I converted Asmodeus v2 to MLX format using mlx-my-repo. But when when I try to load the model, I receive the following error:
Error when loading model: TypeError: transformers.tokenization_utils_tokenizers.TokenizersBackend._patch_mistral_regex() got multiple values for keyword argument 'fix_mistral_regex'
So I tried converting it locally on my Mac with a newer version of mlx-lm. The conversion fails with the same error.
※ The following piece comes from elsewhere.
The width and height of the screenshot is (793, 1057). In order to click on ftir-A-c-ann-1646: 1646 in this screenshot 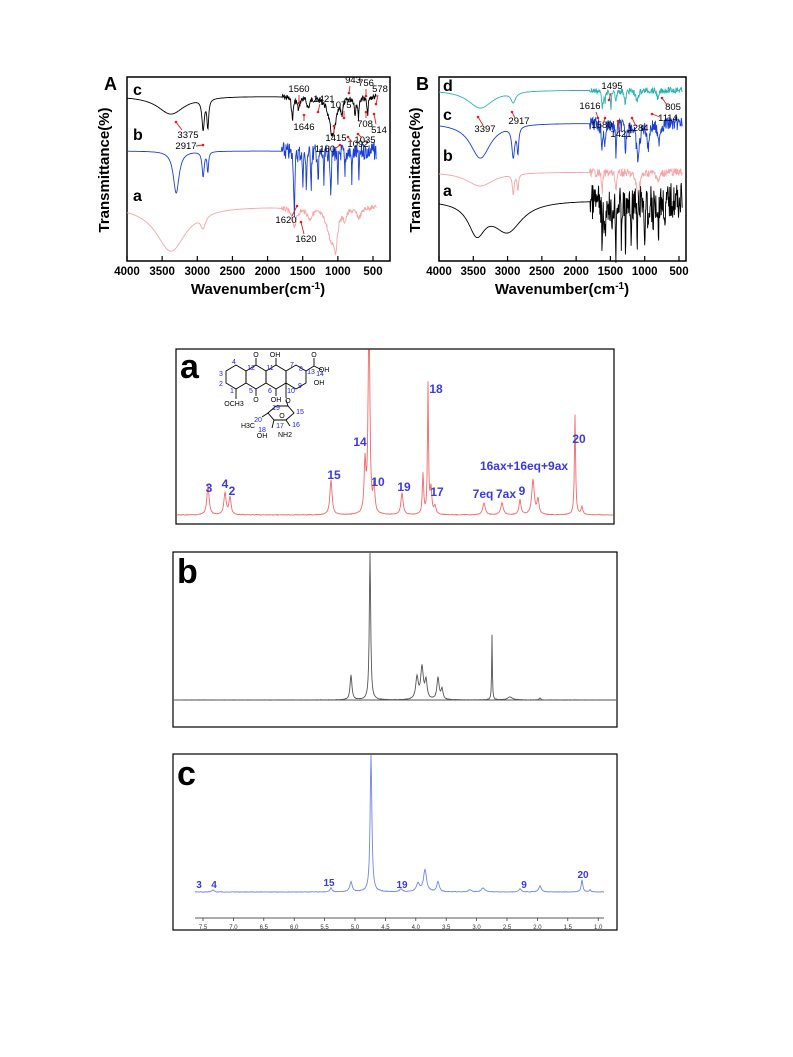, I will do `click(304, 128)`.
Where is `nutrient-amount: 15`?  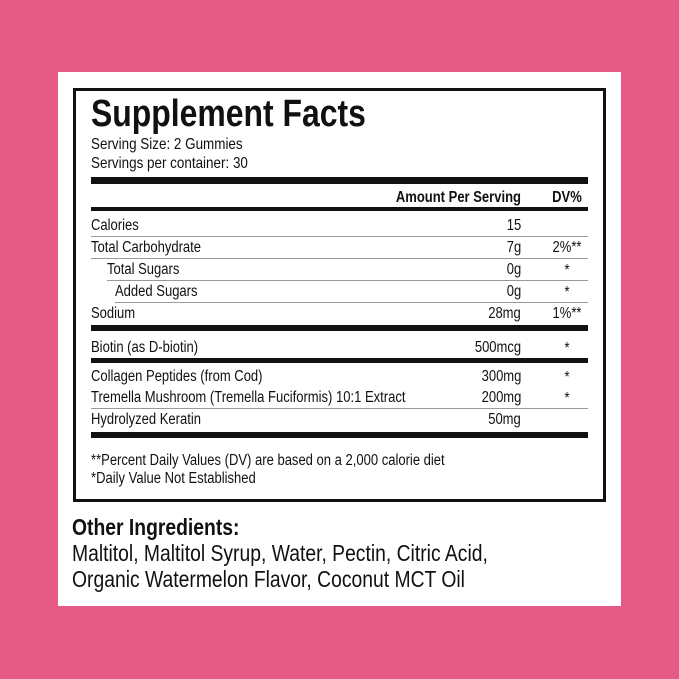 nutrient-amount: 15 is located at coordinates (514, 226).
I'm not sure, on Windows it ignored this error when quantizing to GGUF. Maybe @McG-221 can help since he has somehow converted this to mlx.
Hi, I also used mlx-my-repo. This space is notorious for its little quirks, maybe they were working on it at the time you tried?
mly-my-repo did the conversion for me, but the model won't load, so I deleted the repo.
@McG-221 I tried loading your McG-221/Asmodeus-24B-v2-mlx-8Bit but I get the same error, in LMStudio and mlx_lm as well.
Did you load and use it successfully yet?
@ailexleon I now also did a 4-bit MLX using mlx-my-repo, you can find it here McG-221/Asmodeus-24B-v2-mlx-4Bit βοΈ
Sorry, didn't have time to download it yet... maybe tonight (my time). Will let you know!
@ailexleon @Naphula The solution: in the file tokenizer_config.json you have to delete the whole line with fix_mistral_regex in it, so key and value have to go. After that, it works.
Edit: I updated the file in my 8-bit quant. Just use it, if you want...
Great, thanks!
I changed the line from false to true and the error disappeared on my end. This should have no effect whether you set to true or delete the line, as the regex fix is only applied to 12B Nemo models that use chatML.